Na prática, a lei equipara os honorários dos advogados — sejam eles definidos em contrato com o cliente, fixados em sentença judicial ou de sucumbência — aos créditos trabalhistas. Isso significa que, quando uma empresa falir ou um devedor for executado, o advogado passa à frente de credores comuns na ordem de recebimento. A mudança também vale para precatórios, os pagamentos devidos pelo poder público em condenações judiciais.

A nova legislação altera o Estatuto da Advocacia e da Ordem dos Advogados do Brasil (OAB), a Lei 8.906/1994, acrescentando o parágrafo 9º ao artigo 22. Até então, a natureza alimentar dos honorários já era reconhecida por decisões do Supremo Tribunal Federal (STF) para alguns tipos de honorários, mas não constava expressamente na legislação — o que gerava disputas em tribunais sobre o alcance da proteção, especialmente no caso dos honorários contratuais.

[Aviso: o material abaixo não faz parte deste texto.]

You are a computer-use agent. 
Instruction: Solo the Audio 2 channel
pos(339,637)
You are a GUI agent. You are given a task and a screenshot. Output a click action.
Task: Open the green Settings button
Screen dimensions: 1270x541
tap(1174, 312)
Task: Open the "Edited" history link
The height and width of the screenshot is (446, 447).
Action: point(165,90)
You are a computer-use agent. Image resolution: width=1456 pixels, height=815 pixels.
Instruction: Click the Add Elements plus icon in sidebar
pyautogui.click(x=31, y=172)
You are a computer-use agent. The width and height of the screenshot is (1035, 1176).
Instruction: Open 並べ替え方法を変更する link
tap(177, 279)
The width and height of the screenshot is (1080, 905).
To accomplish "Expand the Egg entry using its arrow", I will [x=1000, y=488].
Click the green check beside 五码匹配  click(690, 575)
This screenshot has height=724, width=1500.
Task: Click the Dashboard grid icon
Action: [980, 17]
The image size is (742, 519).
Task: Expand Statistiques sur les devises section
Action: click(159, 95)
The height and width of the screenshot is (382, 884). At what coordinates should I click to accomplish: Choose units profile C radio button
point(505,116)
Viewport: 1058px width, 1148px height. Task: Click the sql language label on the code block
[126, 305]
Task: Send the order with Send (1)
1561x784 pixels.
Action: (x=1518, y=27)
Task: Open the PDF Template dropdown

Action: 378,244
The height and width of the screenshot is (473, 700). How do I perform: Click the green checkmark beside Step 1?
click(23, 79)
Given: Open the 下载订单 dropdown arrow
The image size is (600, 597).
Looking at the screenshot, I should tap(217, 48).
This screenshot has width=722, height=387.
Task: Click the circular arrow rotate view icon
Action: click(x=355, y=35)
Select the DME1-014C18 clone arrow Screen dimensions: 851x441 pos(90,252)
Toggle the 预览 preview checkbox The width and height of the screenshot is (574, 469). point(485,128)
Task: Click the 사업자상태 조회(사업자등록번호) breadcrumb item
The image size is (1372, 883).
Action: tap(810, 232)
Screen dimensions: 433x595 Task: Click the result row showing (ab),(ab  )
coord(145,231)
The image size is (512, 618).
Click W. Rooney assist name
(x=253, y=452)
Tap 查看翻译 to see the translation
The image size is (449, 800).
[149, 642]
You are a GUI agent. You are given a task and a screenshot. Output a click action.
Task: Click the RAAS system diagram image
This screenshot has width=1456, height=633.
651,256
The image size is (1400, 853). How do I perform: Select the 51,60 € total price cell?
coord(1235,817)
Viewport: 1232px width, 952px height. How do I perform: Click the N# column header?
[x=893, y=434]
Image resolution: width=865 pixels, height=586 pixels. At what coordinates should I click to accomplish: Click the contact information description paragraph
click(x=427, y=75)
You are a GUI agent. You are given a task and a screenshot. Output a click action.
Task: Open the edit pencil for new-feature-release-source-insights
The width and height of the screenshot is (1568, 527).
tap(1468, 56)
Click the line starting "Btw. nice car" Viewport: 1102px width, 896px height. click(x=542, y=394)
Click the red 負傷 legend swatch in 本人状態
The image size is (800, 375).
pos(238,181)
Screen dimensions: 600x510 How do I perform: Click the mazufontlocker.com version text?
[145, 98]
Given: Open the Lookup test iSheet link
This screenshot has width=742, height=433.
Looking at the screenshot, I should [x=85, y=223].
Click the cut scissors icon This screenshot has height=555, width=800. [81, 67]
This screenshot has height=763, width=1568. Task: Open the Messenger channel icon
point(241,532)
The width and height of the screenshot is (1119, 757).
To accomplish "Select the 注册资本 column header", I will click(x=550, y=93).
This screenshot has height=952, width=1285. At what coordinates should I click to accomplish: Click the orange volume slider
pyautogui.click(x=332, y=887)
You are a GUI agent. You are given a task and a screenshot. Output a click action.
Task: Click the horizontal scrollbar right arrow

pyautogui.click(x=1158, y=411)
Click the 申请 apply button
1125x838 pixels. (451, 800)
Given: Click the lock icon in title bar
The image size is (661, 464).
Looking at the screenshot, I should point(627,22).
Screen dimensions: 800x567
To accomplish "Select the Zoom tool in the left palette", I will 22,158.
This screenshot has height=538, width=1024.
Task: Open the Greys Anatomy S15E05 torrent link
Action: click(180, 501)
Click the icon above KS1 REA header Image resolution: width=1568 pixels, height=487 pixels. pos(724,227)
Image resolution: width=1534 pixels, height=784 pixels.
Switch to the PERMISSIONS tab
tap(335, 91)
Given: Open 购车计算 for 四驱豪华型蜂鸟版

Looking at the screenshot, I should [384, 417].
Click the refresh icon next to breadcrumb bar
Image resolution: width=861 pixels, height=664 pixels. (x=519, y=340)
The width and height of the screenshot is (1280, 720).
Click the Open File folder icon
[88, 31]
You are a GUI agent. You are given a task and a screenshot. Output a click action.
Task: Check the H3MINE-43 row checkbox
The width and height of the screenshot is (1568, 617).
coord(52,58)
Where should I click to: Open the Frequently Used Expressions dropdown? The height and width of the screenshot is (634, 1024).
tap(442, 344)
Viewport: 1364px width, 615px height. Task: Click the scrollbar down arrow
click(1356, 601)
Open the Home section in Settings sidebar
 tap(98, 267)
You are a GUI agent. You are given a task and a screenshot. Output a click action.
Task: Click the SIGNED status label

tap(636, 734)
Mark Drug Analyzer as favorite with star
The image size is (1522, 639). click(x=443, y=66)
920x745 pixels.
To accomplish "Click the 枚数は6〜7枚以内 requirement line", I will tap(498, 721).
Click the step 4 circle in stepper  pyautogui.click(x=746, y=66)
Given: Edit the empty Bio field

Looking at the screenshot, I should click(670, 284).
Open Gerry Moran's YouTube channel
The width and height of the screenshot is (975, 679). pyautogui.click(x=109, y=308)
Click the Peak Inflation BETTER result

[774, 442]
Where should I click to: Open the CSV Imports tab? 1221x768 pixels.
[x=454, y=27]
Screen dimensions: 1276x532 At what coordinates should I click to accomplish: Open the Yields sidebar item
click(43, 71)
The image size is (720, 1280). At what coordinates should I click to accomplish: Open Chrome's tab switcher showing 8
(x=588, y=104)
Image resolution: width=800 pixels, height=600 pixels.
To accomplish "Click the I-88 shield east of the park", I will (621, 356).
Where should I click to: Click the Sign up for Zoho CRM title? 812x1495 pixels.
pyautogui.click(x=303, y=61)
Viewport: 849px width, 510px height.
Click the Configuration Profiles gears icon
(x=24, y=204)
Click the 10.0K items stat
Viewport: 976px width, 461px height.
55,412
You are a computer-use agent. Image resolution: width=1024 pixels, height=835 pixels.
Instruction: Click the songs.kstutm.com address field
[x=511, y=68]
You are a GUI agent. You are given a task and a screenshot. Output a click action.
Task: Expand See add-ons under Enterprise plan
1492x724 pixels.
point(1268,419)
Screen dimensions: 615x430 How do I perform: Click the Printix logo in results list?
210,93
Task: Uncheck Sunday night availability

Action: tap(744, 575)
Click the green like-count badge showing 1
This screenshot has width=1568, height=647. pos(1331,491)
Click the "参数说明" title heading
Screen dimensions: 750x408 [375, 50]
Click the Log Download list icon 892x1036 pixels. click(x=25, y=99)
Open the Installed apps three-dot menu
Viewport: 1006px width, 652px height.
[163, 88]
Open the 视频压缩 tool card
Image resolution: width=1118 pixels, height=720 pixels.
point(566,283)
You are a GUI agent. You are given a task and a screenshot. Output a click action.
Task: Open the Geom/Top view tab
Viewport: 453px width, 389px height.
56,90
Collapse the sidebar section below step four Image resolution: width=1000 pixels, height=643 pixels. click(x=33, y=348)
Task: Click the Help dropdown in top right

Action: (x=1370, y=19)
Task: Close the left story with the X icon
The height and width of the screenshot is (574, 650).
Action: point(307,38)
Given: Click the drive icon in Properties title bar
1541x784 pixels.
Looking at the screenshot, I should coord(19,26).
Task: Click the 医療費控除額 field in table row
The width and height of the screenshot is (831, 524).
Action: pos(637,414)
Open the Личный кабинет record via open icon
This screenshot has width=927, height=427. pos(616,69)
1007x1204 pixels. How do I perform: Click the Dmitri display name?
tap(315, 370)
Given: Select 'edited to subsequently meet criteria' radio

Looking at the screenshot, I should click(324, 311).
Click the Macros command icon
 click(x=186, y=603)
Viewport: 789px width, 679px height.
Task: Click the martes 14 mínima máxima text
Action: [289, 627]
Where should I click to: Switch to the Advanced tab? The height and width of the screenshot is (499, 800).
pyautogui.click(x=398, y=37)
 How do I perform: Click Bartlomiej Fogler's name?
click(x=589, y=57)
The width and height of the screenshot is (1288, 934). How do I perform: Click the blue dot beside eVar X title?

O presidente do Conselho Federal da OAB, Beto Simonetti, classificou a publicação como "o reconhecimento de uma reivindicação histórica da advocacia brasileira". Segundo ele, a inclusão explícita dos honorários contratuais no estatuto "confere maior segurança jurídica à remuneração profissional e fortalece uma garantia essencial para o exercício independente da advocacia".

A lei teve origem no Projeto de Lei 850/2023, apresentado pelo senador Carlos Portinho (PL-RJ), e teve votação concluída pelo Congresso Nacional em abril deste ano. A tramitação contou com atuação institucional da OAB Nacional em defesa da proposta.

A aplicação prática da mudança ainda depende de ajustes operacionais: rotinas administrativas dos tribunais, procedimentos dos órgãos pagadores de precatórios e regras de conciliação de créditos em processos de falência e insolvência podem exigir normativos complementares ou interpretações judiciais nos próximos meses.